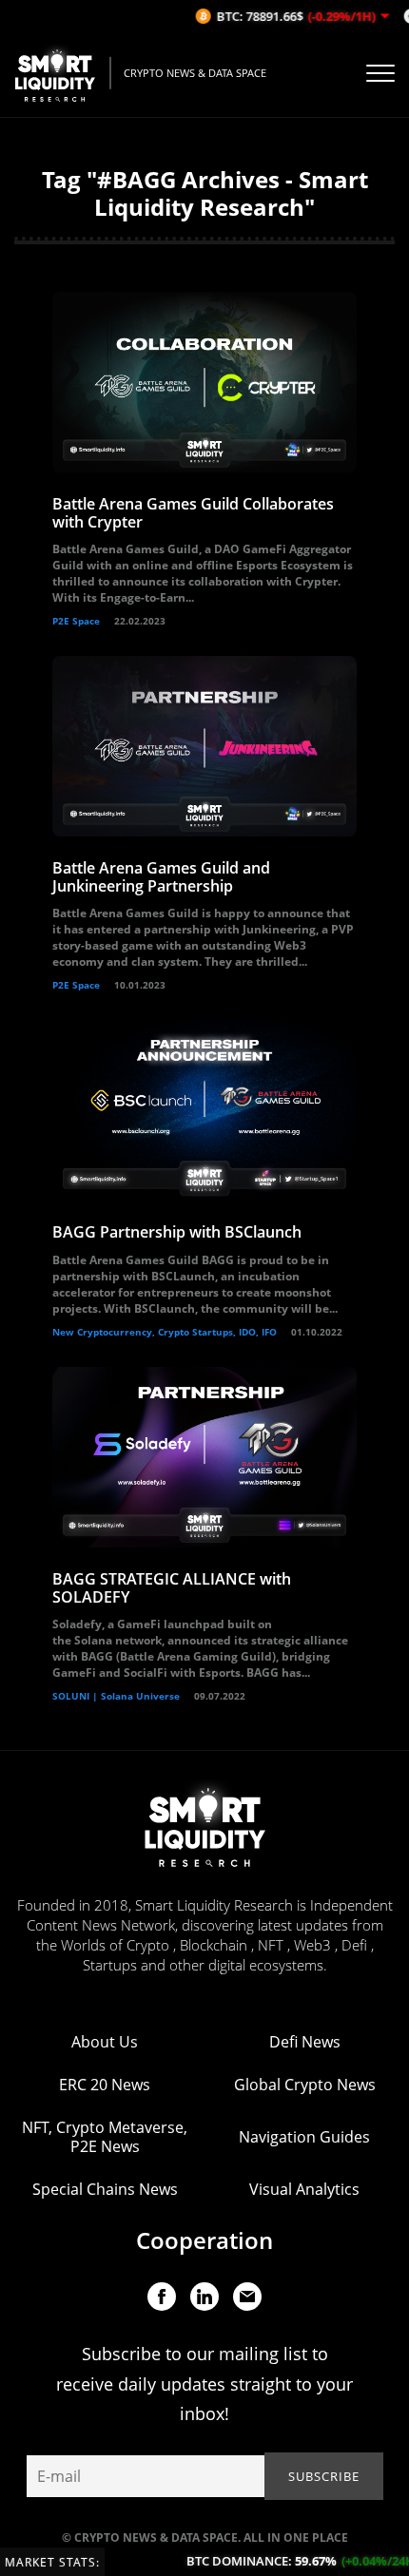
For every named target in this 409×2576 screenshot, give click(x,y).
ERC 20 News (104, 2084)
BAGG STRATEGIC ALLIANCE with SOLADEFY (171, 1587)
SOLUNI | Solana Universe (116, 1695)
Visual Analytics (304, 2189)
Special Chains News (105, 2189)
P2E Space (76, 620)
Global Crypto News (305, 2084)
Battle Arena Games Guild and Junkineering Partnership (161, 876)
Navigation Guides (304, 2136)
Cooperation (204, 2240)
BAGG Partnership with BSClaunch (177, 1231)
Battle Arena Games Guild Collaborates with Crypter (193, 512)
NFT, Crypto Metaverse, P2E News (104, 2137)
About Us (104, 2041)
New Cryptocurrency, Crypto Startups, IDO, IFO (164, 1331)
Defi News (305, 2041)
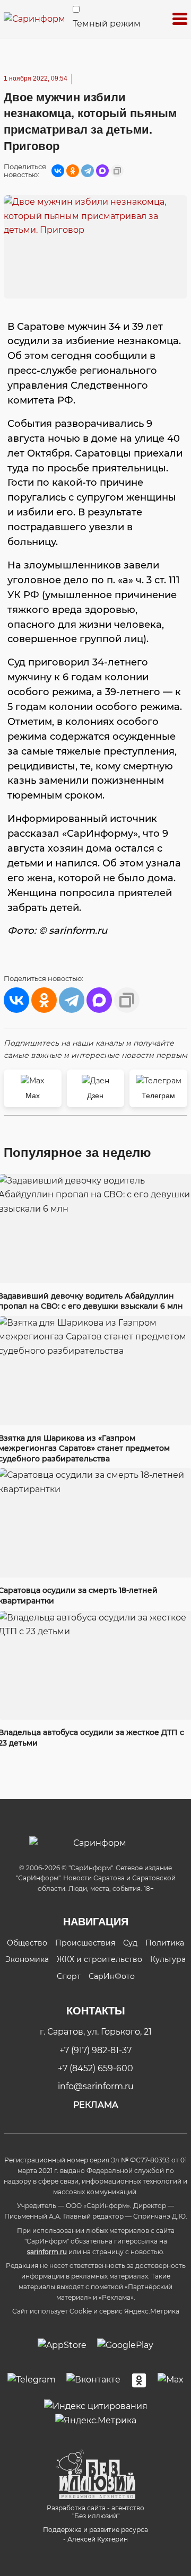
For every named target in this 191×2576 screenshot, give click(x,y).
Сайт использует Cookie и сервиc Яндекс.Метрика (95, 2311)
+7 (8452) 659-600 (95, 2068)
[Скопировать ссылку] (117, 170)
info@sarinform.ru (96, 2086)
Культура (168, 1959)
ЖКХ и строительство (99, 1959)
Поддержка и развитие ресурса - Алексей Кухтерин (95, 2534)
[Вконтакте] (93, 2380)
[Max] (171, 2380)
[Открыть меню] (179, 19)
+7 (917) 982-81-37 (95, 2050)
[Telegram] (87, 170)
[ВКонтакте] (57, 170)
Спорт (69, 1976)
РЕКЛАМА (95, 2105)
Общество (27, 1943)
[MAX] (102, 170)
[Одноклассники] (72, 170)
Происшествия (85, 1943)
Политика (164, 1943)
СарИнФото (112, 1976)
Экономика (27, 1959)
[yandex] (95, 2405)
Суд (130, 1943)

§ §

### TO DO
In the entries above, find each line with the string "Battle" and copy it.

### WRITTEN REPLY
Battle Arena Games Guild and Junkineering Partnership (161, 876)
Battle Arena Games Guild Collaborates with Crypter (193, 512)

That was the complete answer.